Now, welcome to the table one that will soon be the new Queen of hip-hop if she stays the course -- Lady Leshurr.

After becoming an underground hip-hop and internet sensation, England's Lady Leshurr made her New York City debut in stunning fashion on Saturday night at Gramercy Theater. The diminutive rapper, singer and producer took the stage to a packed theater and for nearly an hour showed that she is not just a flash-in-the-pan artist. She is here to stay.

The artist from Birmingham, the town that gave the world Black Sabbath, Editors, Duran Duran, UB40 and Godflesh now has an emcee to be proud of.

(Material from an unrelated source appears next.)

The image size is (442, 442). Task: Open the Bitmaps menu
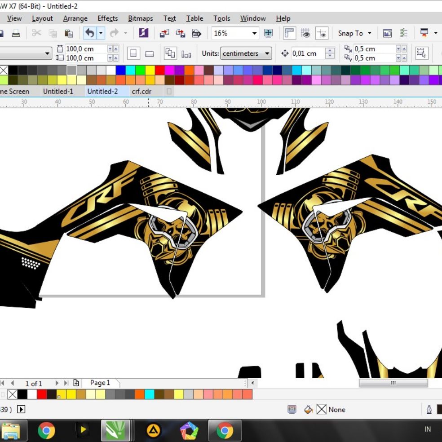click(x=140, y=18)
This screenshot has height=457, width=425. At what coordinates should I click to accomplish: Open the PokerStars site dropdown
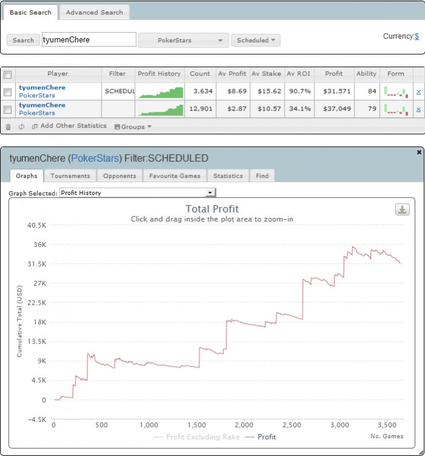(183, 41)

"I know most of you think I am from London, but I am from Birmingham, I represent my city always," she told the audience. The proud performer, who is of Caribbean decent, brings a flow and cadence that is a cross between Busta Rhymes and Nicki Minaj -- from the spitfire attitude to the grime meets dancehall sound she is providing.

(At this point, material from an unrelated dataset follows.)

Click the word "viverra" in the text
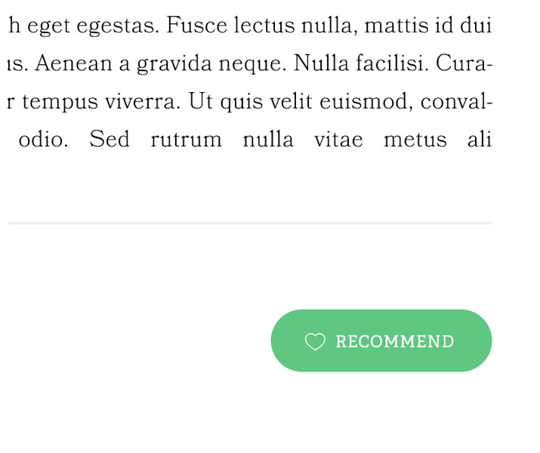Screen dimensions: 540x453 click(x=143, y=102)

Known for her "Queen Speech" series, which she debuted last year that made her a global sensation, Leshurr, took those catchy hooks of "Change Your Panties," "Brush Your Teeth," "Mad Ting," and turned it into a singalong with the crowd. "It is so funny hearing my songs sung with your American accents," she said.

Doing Acapella freestyles, covers of Chris Brown, Minaj, Biggie Smalls, Jay Z and Busta, plus songs from her mixtape, Lil Bit of Lesh, she broke out all that she could from her arsenal to win the crowd.

She was humbled by how the night turned out and how eclectic the audience was. It was why she made New York City her first stop in America. It was diversity at its finest all united under the sounds of someone who has an unstoppable dream.